### Письменное задание A
Выпишите из текста о Немировски и Чехове отрывок, начиная со слов «как и сейчас, торжествовало» и заканчивая словами «Там же, с. 79.».

### Текст для чтения
Чтение онлайн

на главную

Жанры

Шрифт:

Повествование о жизни Чехова оттеняют не только попытки осмысления закономерности революционных событий XX века, оставивших неизгладимый след в судьбе поколения Ирэн Немировски, но и гораздо более актуальные сопоставления прошлого с тем положением, в котором люди ее происхождения оказались в Западной Европе на пороге Второй мировой войны. Чтобы ярче показать среду, в которой расцвел талант Чехова, и его миссию писателя, она без колебаний обращается к современному опыту:

«Восьмидесятники ощущали грусть, беспокойство, их терзали сожаления и странные предчувствия. Трудно представить себе эпоху, более отличную от нашей. Те люди кажутся нам счастливыми. Им совсем неизвестны были те несчастья, от которых страдаем мы. Они жаждали свободы. Они не знали подавляющей нас тирании. Когда мы представляем себе их, живущих в своих обширных поместьях, не испытавших иных войн, кроме Крымской, и то где-то очень далеко, на периферии империи, не знающих других печалей, кроме связанных с неурожаем или протестами работников, в отличие от наших революций, — как мы им завидуем! Однако они были искренне и глубоко несчастны, возможно, более несчастны, чем мы, так как они не знали, что именно заставляет их страдать. В то время,

как и сейчас, торжествовало зло, но оно не приняло сегодняшних форм Апокалипсиса. Однако дух насилия, подлости и коррупции господствовал повсюду. Как и сейчас, мир был разделен на слепых палачей и покорных жертв, но все тогда было ничтожным, ограниченным, проникнутым заурядностью. Не хватало только писателя, который рассказал бы об этой заурядности без гнева и отвращения, но с той жалостью, которой она заслуживает» [7] .

7

Там же, с. 79.

Этим писателем, по мысли Немировски, и оказался Чехов.

Но ее непосредственные наблюдения за жизнью французской провинции, за динамикой отношений между оккупационными немецкими войсками и местными жителями отразились прежде всего в незаконченном романе «Французская сюита», над которым она работала вплоть до ареста. Из пяти задуманных частей написаны были две («Июньская буря» и «Dolce»),сохранились наброски третьей («Плен») и предположительные названия двух последних: «Битвы» и «Мир». Уникальность «Французской сюиты» состоит в том, что, хотя писался этот текст по живому материалу (причем автором, который был не просто свидетелем, но и жертвой происходящих вокруг драматических событий), в результате был создан не «человеческий документ», а высокохудожественное произведение. На протяжении всего романа Немировски не позволяет себе эмоционально вторгаться в повествование. 2 июня 1942 года она записывает в дневник: «Ни на минуту не забывать, что война пройдет, и вся историческая часть потускнеет. Стараться сделать максимально возможное из событий, дебатов […], которые смогут заинтересовать людей в 1952 или 2052 году» [8] .

8

Цит. по: «Notes manuscrites d’Ir`ene N'emirovsky sur l’'etat de la France et son projet Suite francaise, relev'ees dans son cahier» // Suite francaiseop. cit., p. 531.

### Письменное задание B
Перепишите строки листинга в виде JSON-списка строк, начиная со строки с «Where should I» и заканчивая строкой с «pyautogui.click(x=472, y=433)» включительно. Каждой строке отведите один пункт списка, пустые строки пропустите.

### Предоставленный листинг
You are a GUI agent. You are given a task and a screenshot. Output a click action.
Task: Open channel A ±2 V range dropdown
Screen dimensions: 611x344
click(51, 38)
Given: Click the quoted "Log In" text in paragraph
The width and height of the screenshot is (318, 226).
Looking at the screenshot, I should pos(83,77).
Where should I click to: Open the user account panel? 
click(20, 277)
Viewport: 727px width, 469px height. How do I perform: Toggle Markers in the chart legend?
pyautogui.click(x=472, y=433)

--

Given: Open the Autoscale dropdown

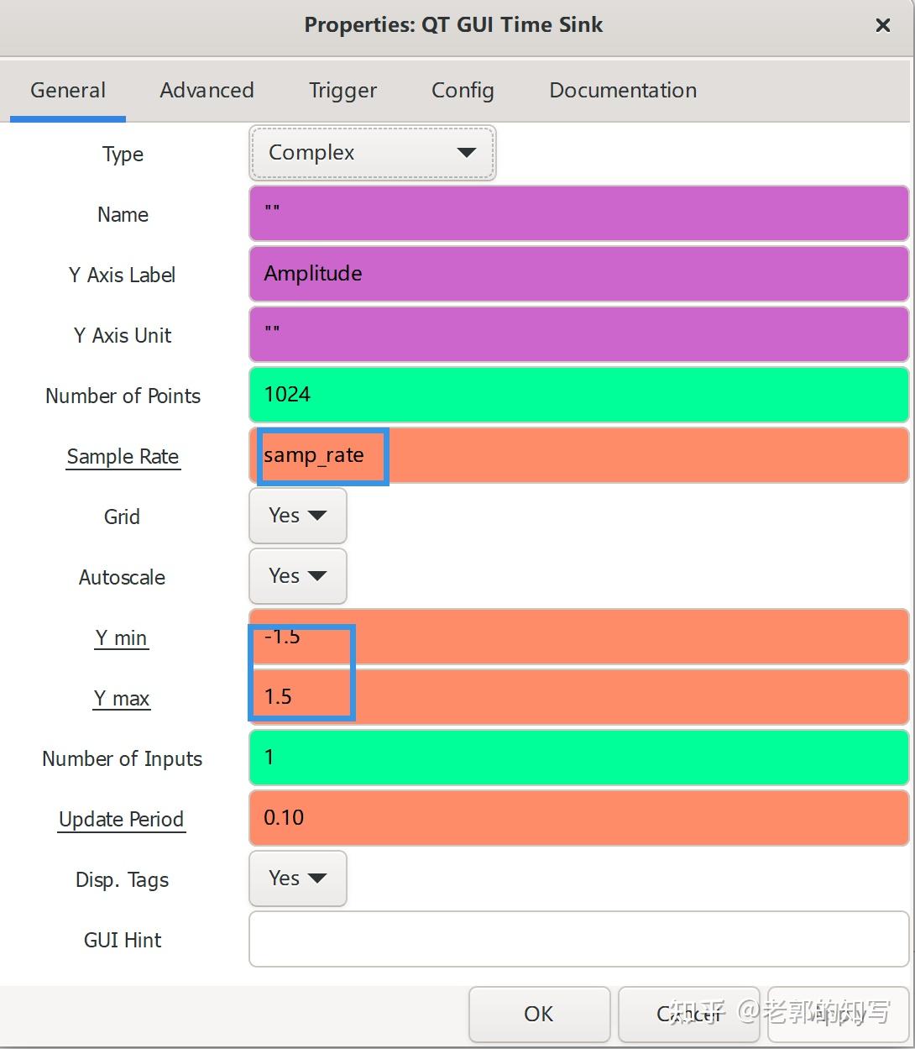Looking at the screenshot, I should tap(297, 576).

### Ответ к заданию A
как и сейчас, торжествовало зло, но оно не приняло сегодняшних форм Апокалипсиса. Однако дух насилия, подлости и коррупции господствовал повсюду. Как и сейчас, мир был разделен на слепых палачей и покорных жертв, но все тогда было ничтожным, ограниченным, проникнутым заурядностью. Не хватало только писателя, который рассказал бы об этой заурядности без гнева и отвращения, но с той жалостью, которой она заслуживает» [7] .

7

Там же, с. 79.

### Ответ к заданию B
[
  "Where should I click to: Open the user account panel? ",
  "click(20, 277)",
  "Viewport: 727px width, 469px height. How do I perform: Toggle Markers in the chart legend?",
  "pyautogui.click(x=472, y=433)"
]